The increase will help the pharmaceutical company grow from a projected revenue of R$12 billion in 2026 to R$15.5 billion in two years. According to the businessman, the plan is for the majority of the resources for the expansion to come from equity capital, with a small portion financed through the National Bank for Economic and Social Development (BNDES).

In total, tablets represent 70% of the company's revenue. This means that, after the expansion, the plan is for EMS to generate more than R$ 10 billion in revenue from this type of product alone in 2028.

Liquid medications, such as solutions and syrups, account for 15% of the company's revenue. The remaining 15% comes from other pharmaceutical areas, such as ointments and injectables, like slimming pens.

In the ranking of oral medications, the company's main areas of operation include tablets for cardiology, orthopedics, gastrointestinal, and neuropsychiatry, among others.

Most of the new investment package will go towards the construction of the Amazonian unit, but a smaller portion will also be allocated to expansions in Anápolis, Goiás, and Hortolândia, São Paulo, which is the company's largest manufacturing plant. The intention at these two units is to increase part of the production capacity for injectable medications.

According to Sanchez, the size of the check for expansions may increase, depending on the approval timeframe by the Administrative Council for Economic Defense (Cade) for the acquisition of Medley.

In March, the French company Sanofi announced that EMS had won the bidding war against other players and confirmed the sale of its generics unit in Brazil for US$600 million. Until the final decision, however, the European pharmaceutical company remains in charge of the operation. Approval is expected by the end of the year.

The expansion at the factory in the Northern Region is also strategic.
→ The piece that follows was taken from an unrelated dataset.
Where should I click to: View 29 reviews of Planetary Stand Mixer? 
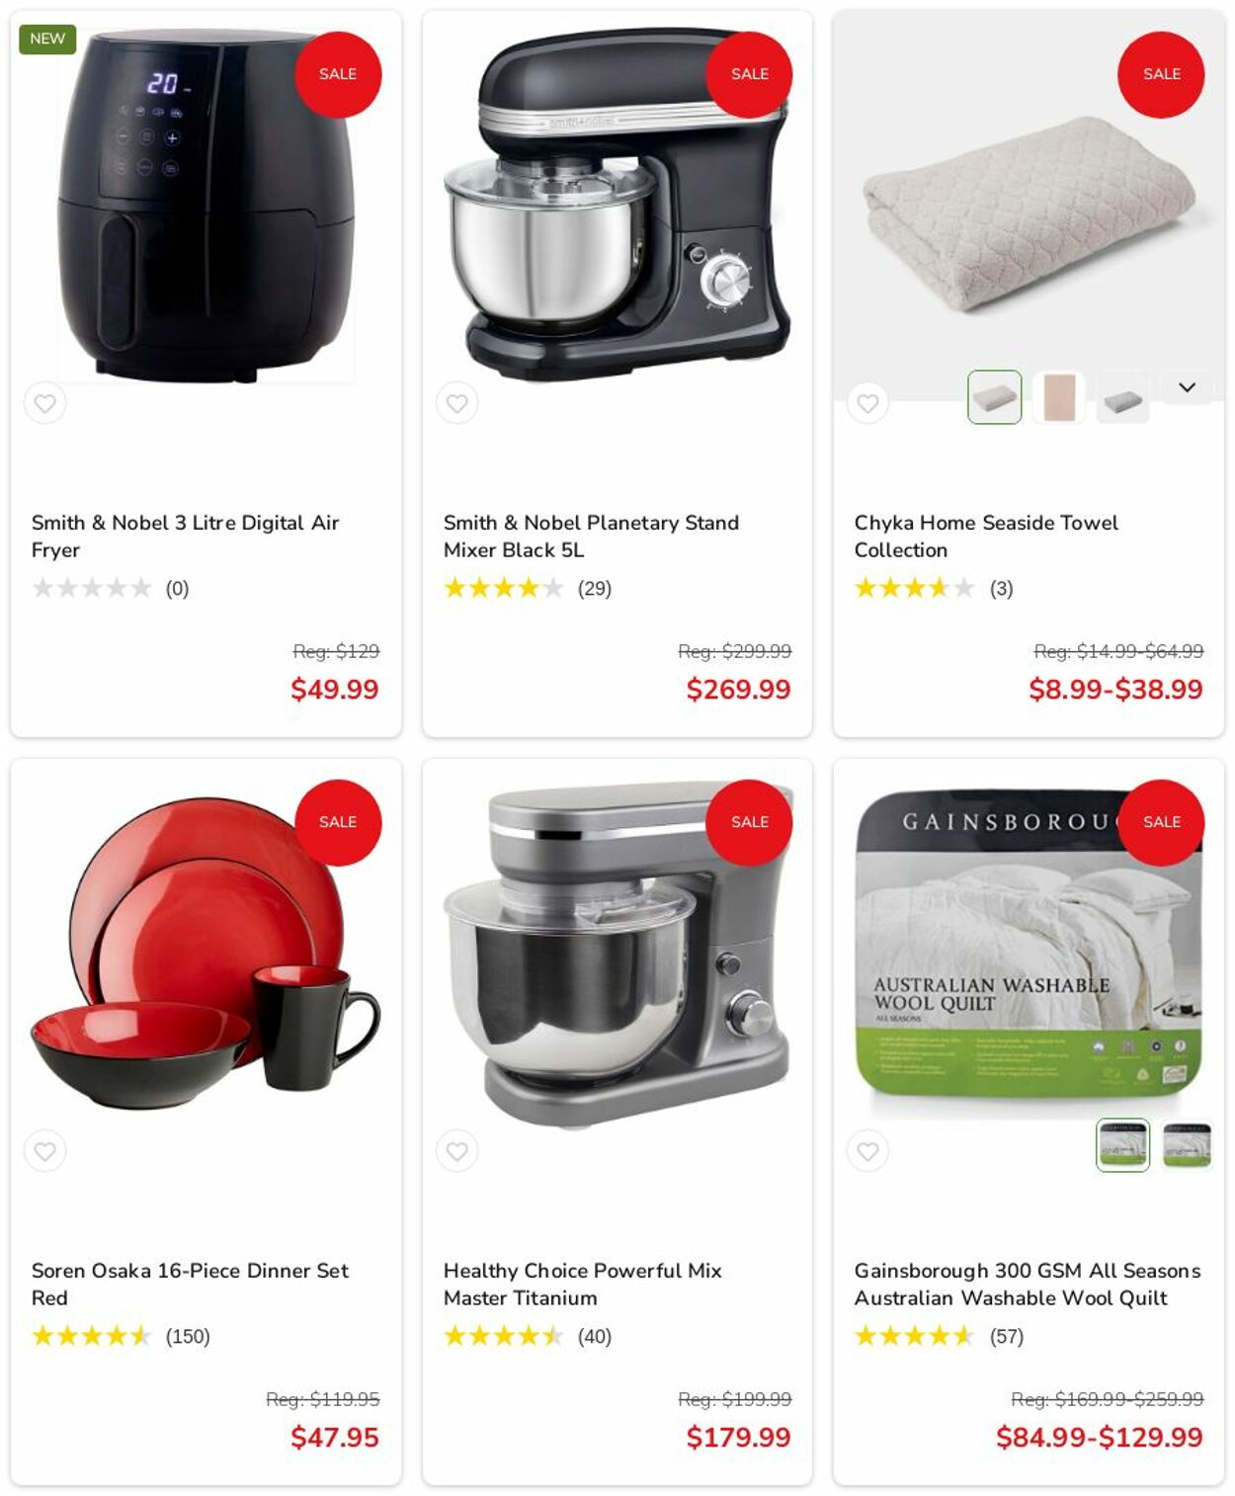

Besides already being the location where almost 100% of the tablets are produced, the decision to expand is also linked to tax incentives, due to the unit's location within the Manaus Free Trade Zone. In practice, this guarantees greater competitiveness and productivity.

With low stock shortages of its medications on pharmacy counters, EMS intends, with this new investment, to guarantee an extra supply of medicine boxes on the shelves of the main retailers in the sector.

“The company has noticed an increase in demand for tablets from all areas. And today we haven't detected any shortages. Our view is that it makes much more sense to be fully prepared to meet market demand than to potentially have to put out fires,” says Sanchez.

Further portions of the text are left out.